I like the positivity here. “Best” challenges. I don't know if it's the best challenge that I overcame, but my favorite, seldom-discussed challenge is Perfection Creep. Perfection Creep is the term I use to describe my tendency as a developer to ignore time/budget remaining on a project in pursuit of the most perfect solution.
Except, done is better than perfect.
How did your business life change when you had kids?

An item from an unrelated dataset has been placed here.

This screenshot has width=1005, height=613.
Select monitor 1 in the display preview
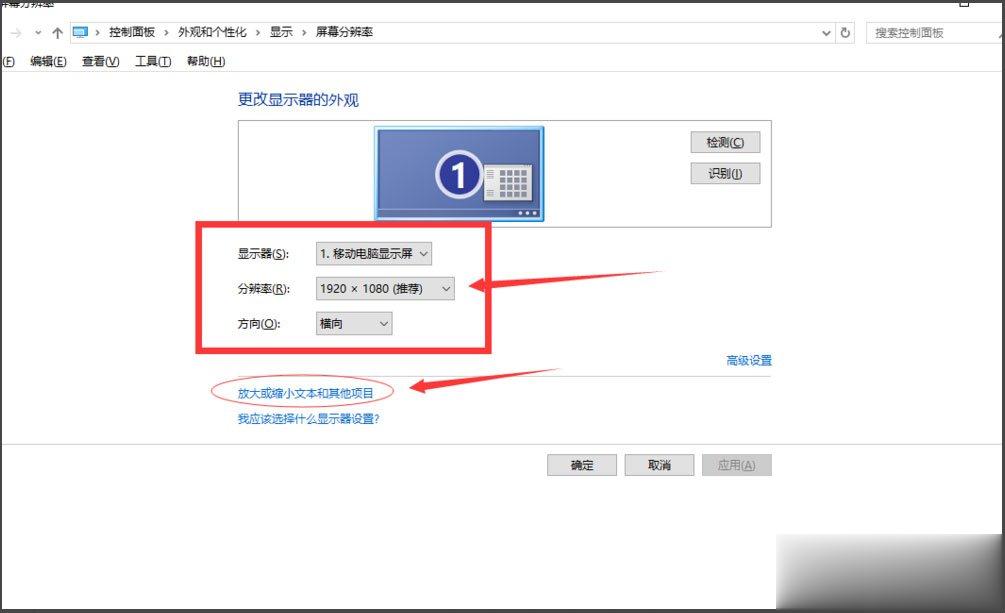458,172
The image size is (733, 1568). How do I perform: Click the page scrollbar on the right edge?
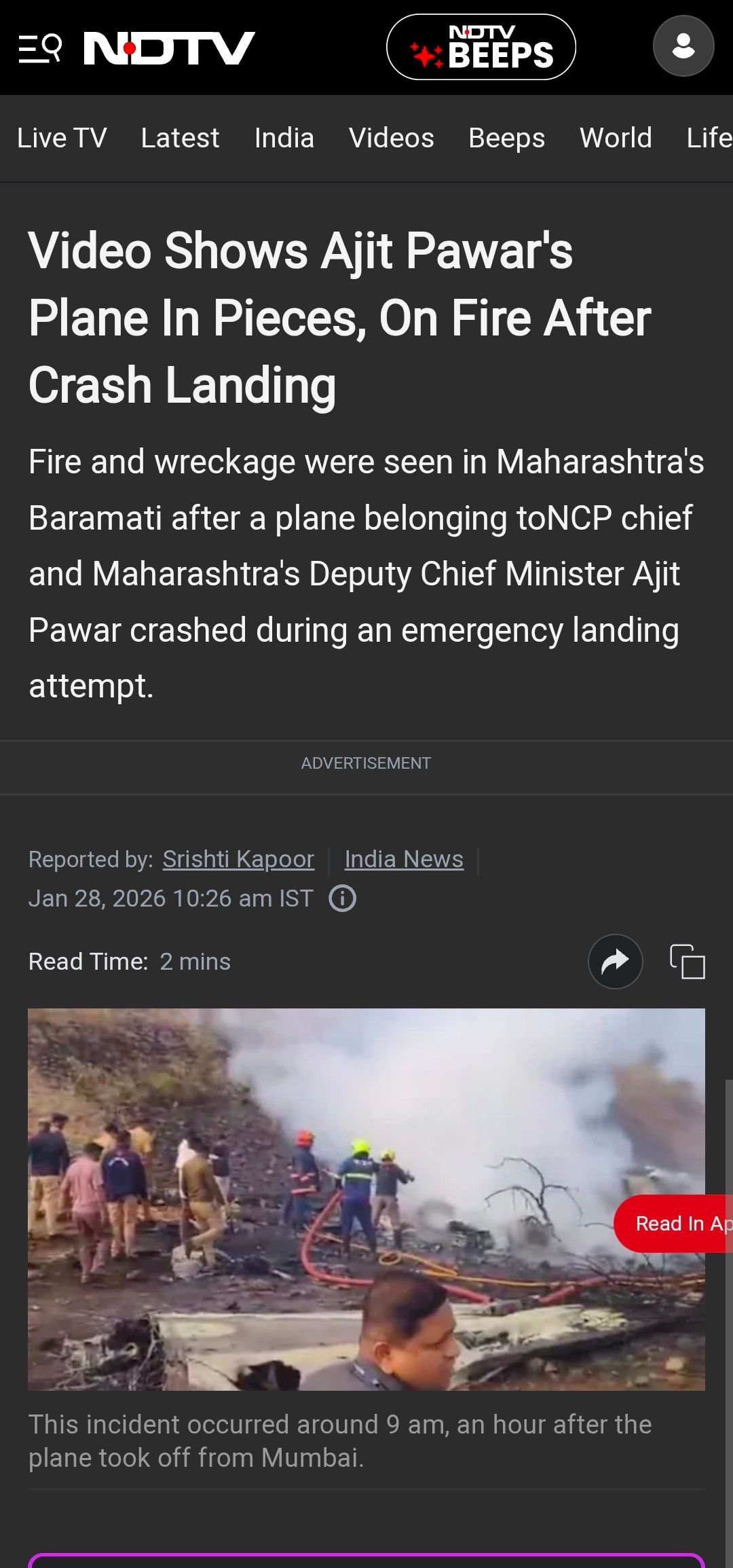(x=729, y=1324)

How much time do you have?
Having children helped me realize the value of working for myself. I set my own hours, mostly, and I can be there for activities, or work from home when the babysitter is sick. Beyond just working at home, my “office” can be virtually anywhere. (This can be both a blessing and a curse. For example, sometimes you might have to take a laptop into Magic Kingdom and fight a DDoS attack from the back of the Country Bear Jamboree...hypothetically.) Because of the benefit remote work provided to my family, we made the decision as a company to become a fully distributed team. Now we can each work in the places that make us the happiest, and spend the maximum amount of time with the ones we love the most. Disclaimer: I still work in an office that is not in my home most of the time, because I, personally, require that separation. Your mileage may vary.
You may have noted that I mostly set my own hours. I used to be completely unable to walk away from an unsolved problem, but I have had to learn to walk away because now that I have children, I absolutely, 100%, must stop work at 5pm. Walking away, however, has provided me with the solution on more than one occasion, and now I'm just mad I didn't start doing it sooner.
What advice do you have to other women who are currently running their own start up and thinking about starting a family?
To the extent possible, set reasonable boundaries on your personal time NOW. Coordinate with your team to identify protocols around work time, and protect personal time fiercely, for yourself and everyone else. If you don't set the expectation now that you'll stay late without prior arrangement or answer emails on the weekend, it won't feel like things are “slipping” when you have to stop staying late and answering emails on the weekend later. (I think this is also called “work-life balance”, but since I believe everyone's parameters for the balance($work,$life) function are different, I don't like blanketing this issue with a term that indicates a 50/50 relationship.)
And finally, ask for help. It makes you no less strong and independent and amazing if you need your partner to make dinner tonight or your mom to come fold the laundry. And even if you swore you'd never, ever pay someone to mow your lawn when you can do it yourself, it's probably fine if you do. Spending your fiercely-protected personal time on a Saturday afternoon building miniature space stations out of Legos with a couple small humans is just more fun.